Content starts

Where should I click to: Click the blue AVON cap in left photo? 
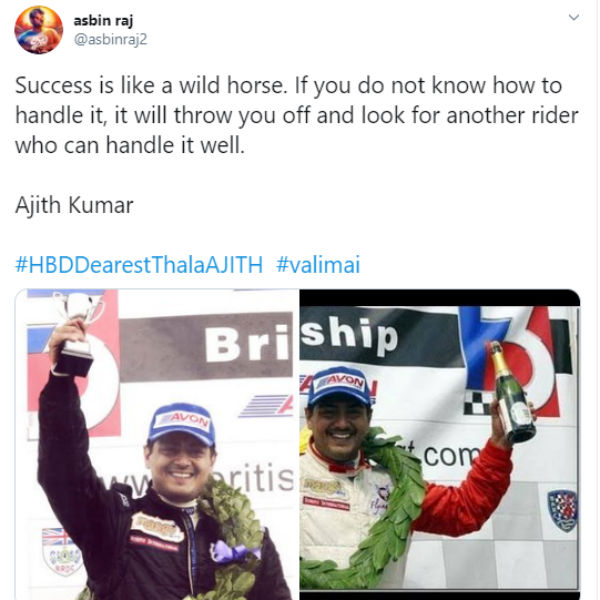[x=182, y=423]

Content ends
Content starts

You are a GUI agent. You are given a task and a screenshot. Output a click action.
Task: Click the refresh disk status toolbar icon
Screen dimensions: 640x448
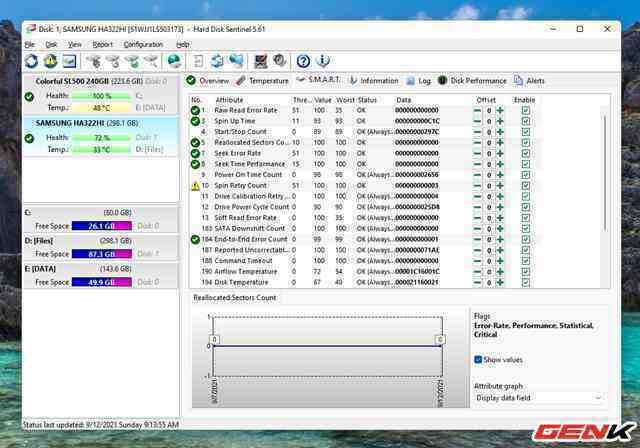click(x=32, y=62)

Content ends
Content starts

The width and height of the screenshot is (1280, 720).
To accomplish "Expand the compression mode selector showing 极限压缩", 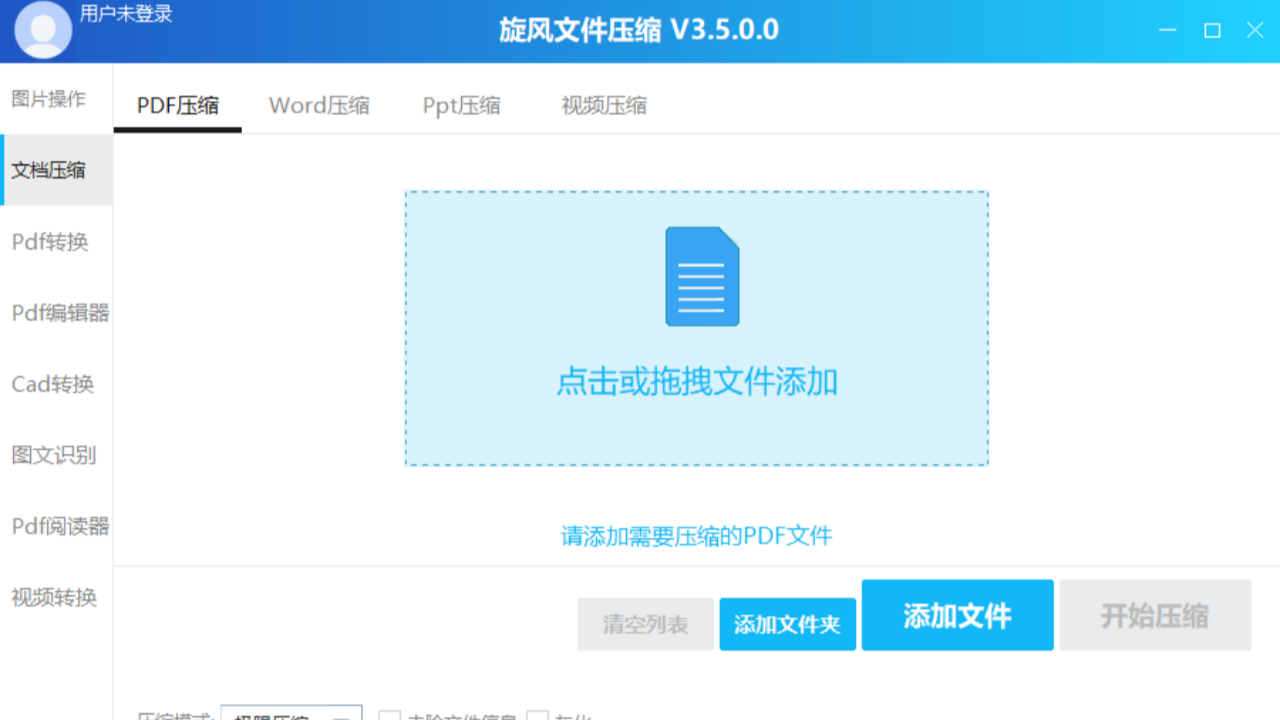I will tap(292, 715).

Content ends

Aim of the task:
In the material above, find every line that has the string "screenshot" and pull those lines out.

Written answer:
You are a GUI agent. You are given a task and a screenshot. Output a click action.
The width and height of the screenshot is (1280, 720).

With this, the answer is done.